CAP "3 Proposals for Bottle Imps"

3 Proposals for Bottle Imps
William Poundstone

The writer first open the article by saying that most Web-based poetry is not strongly narrative. Then he explained that the “3 Proposals for Bottle Imps” is structured around Raymond Roussel’s novel Locus Solus: Roussel’s story concerns a gentleman scientist, Canterel, who has created a group of absurd machines on his estate outside Paris. These are machines that act out stories with little figurines.
The Web proposals are actually digital (Flash) animations; as he was amazed with the similarity of today’s new media literature to Roussel’s bottle imps. Roussel imagines his bottle imps to be multimedia devices incorporating motion, sound, and text.

Poundstone traces his idea of multimedia narrative back to Roussel who is said to be influenced by the German opera composer Richard Wagner. Wagner’s aesthetics aims at unifying all works of art through theater. According to Wagner, multimedia was a form of thought control. That is, unified arts work together to generate the same aesthetic response in the viewers. Everyone of the spectators would feel the same thing.

In contrast, in Roussel’s novel Locus Souls, the artist Canterel has created a group of absurd machines. Among these machines are the bottle imps. The bottle imps are a futuristic version of what is called Cartesian devils which are gas-filled figurines which ascend and descend in a bottle of water depending on the pressure within it.
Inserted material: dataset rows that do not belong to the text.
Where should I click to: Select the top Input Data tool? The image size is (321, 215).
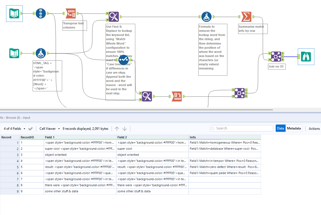pyautogui.click(x=14, y=13)
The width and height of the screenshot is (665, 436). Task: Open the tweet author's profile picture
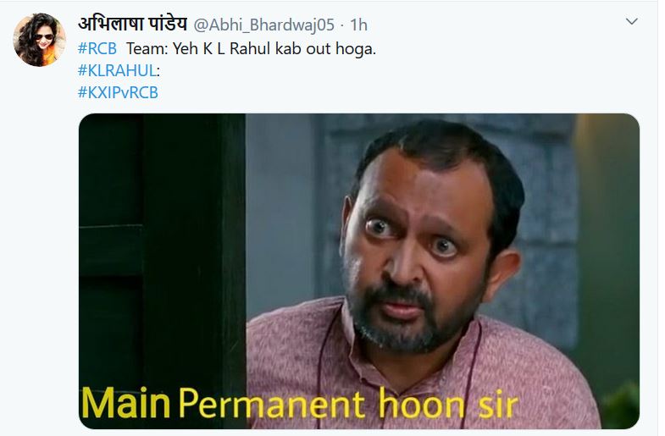click(x=40, y=40)
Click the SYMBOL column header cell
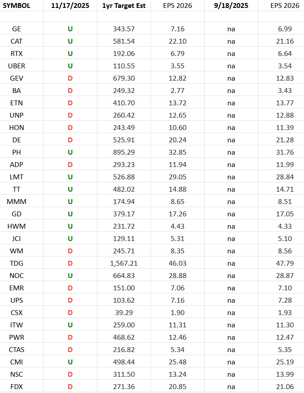 click(x=17, y=6)
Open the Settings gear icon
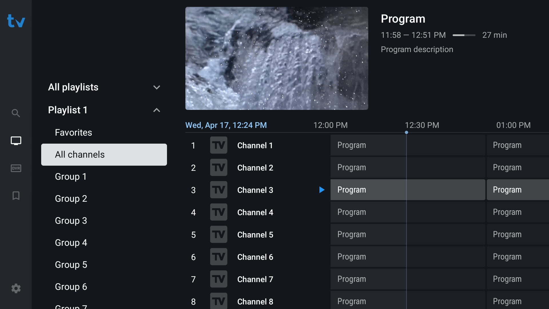 tap(16, 288)
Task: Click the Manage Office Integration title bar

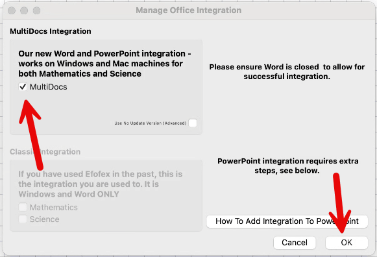Action: point(188,10)
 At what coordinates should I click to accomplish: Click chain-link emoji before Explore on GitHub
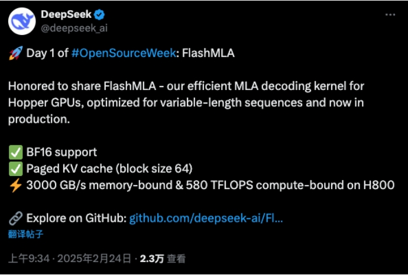click(15, 218)
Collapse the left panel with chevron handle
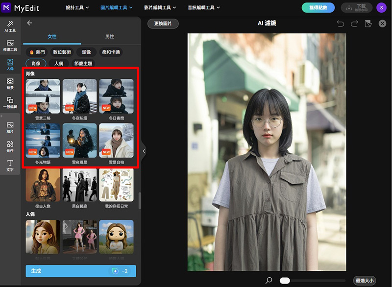This screenshot has width=392, height=287. point(144,151)
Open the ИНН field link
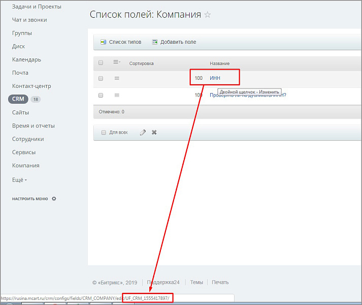This screenshot has height=305, width=362. pyautogui.click(x=215, y=78)
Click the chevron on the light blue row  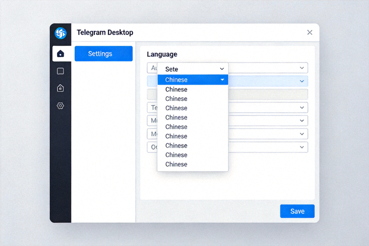[302, 81]
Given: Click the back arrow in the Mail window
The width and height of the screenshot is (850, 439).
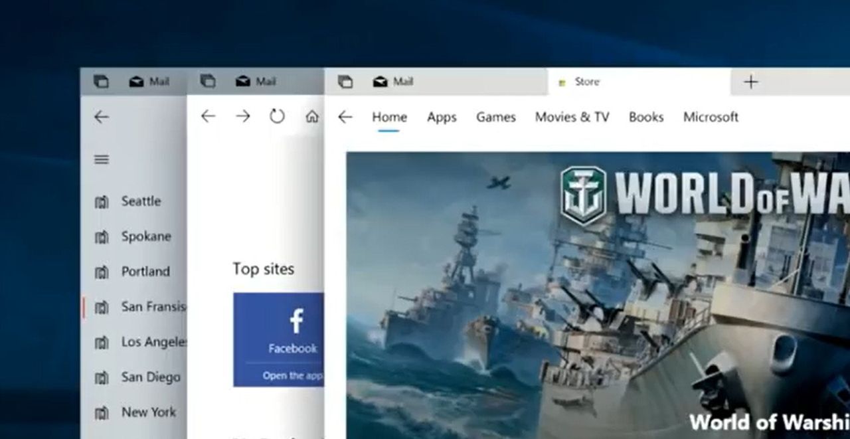Looking at the screenshot, I should coord(101,118).
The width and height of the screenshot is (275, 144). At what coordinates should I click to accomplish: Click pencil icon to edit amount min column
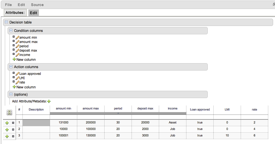(18, 38)
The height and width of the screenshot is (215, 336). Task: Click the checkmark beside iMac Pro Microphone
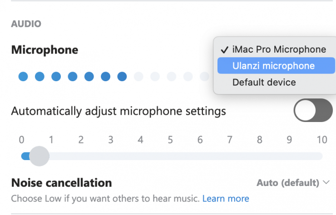pyautogui.click(x=224, y=49)
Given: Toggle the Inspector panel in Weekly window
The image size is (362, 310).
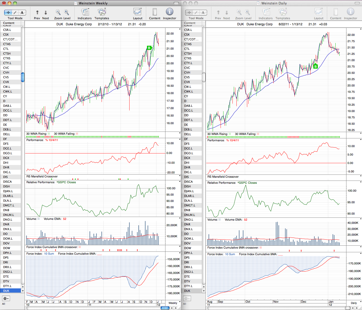Looking at the screenshot, I should [169, 12].
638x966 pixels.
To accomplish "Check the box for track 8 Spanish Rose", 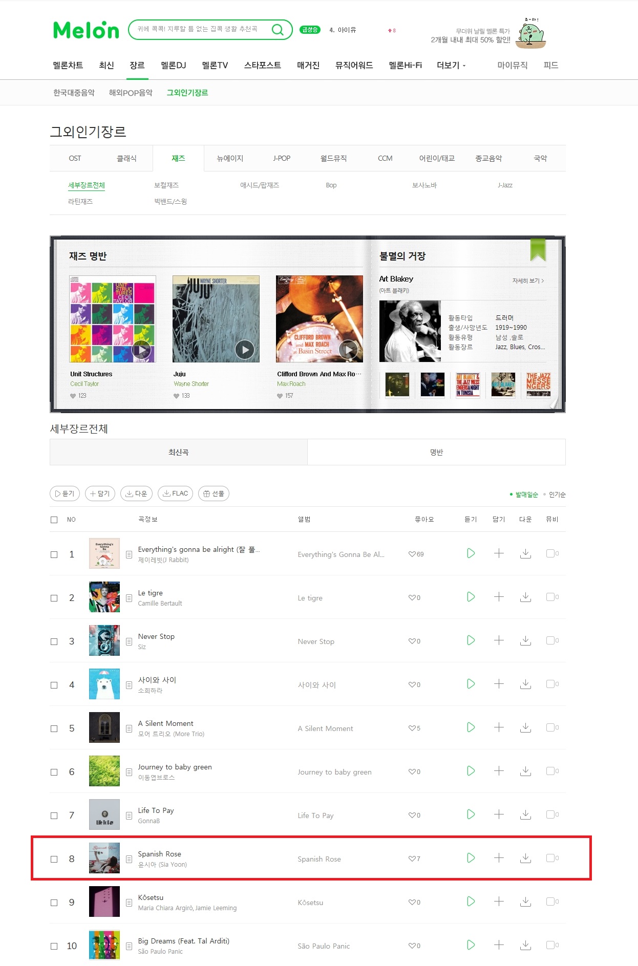I will 54,859.
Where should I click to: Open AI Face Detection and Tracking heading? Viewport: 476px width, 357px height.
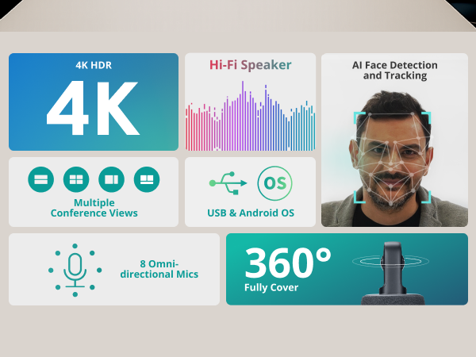pos(394,71)
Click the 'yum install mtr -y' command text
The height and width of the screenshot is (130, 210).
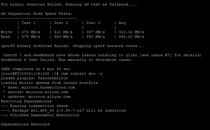[82, 74]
These machines are used to act out stories incorporating motion, sound, and text. Poundstone realized that new media literature is similar to the bottle imps. He adds that Roussel’s concept of multimedia is different from that of Wagner. While Wagner was concerned with the idea that multimedia would provide the exact sensory experience for everyone, Roussel’s bottle imps were agents of mystification rather than clarity. In the novel, the viewers of these bottles were fascinated by the stories, but they required exploitations of these stories.

What Poundstone did in his 3 Proposals is creating a media narrative, dealing with the capacity of the viewers’ eyes, the moving text, and sound. He created an “autonomous movie of text.” So the text in his multimedia narrative is of two kinds: some of the text stays on screen for a long time, while other text zooms fast to read. The viewer can just have a glimpse of it. He is concerned with two questions: how much moving text can the reader have without it becoming boring? How can the composer deal with the fact that not everyone reads at the same pace?

At the end of the chapter, Poundstone notes that he had performed writing, designing, and coding of the piece. He adds that he “got most of the site’s sound off the Web,” where “talented people post sounds and loops they’ve made as linkware or freeware”. His goal is to create a collage of “preexisting elements to get an effect that is different from those elements in isolation”. Poundstone highlights the fact that he has much freedom , in adding sound, as this field is still relatively new and there are no fixed rules to be followed. He ends his piece wondering, "is it OK to 'punctuate' a word or phrase with a sound?"

Discussion Questions:
1- To what extent do you think that adding sound to the narrative affect the interpretation of digital works.

2- How do you read Poundstone’s argument in relation to aesthetic value of the moving text?

3-In which way today’s new media literature is similar to Roussel’s Bottle Imps?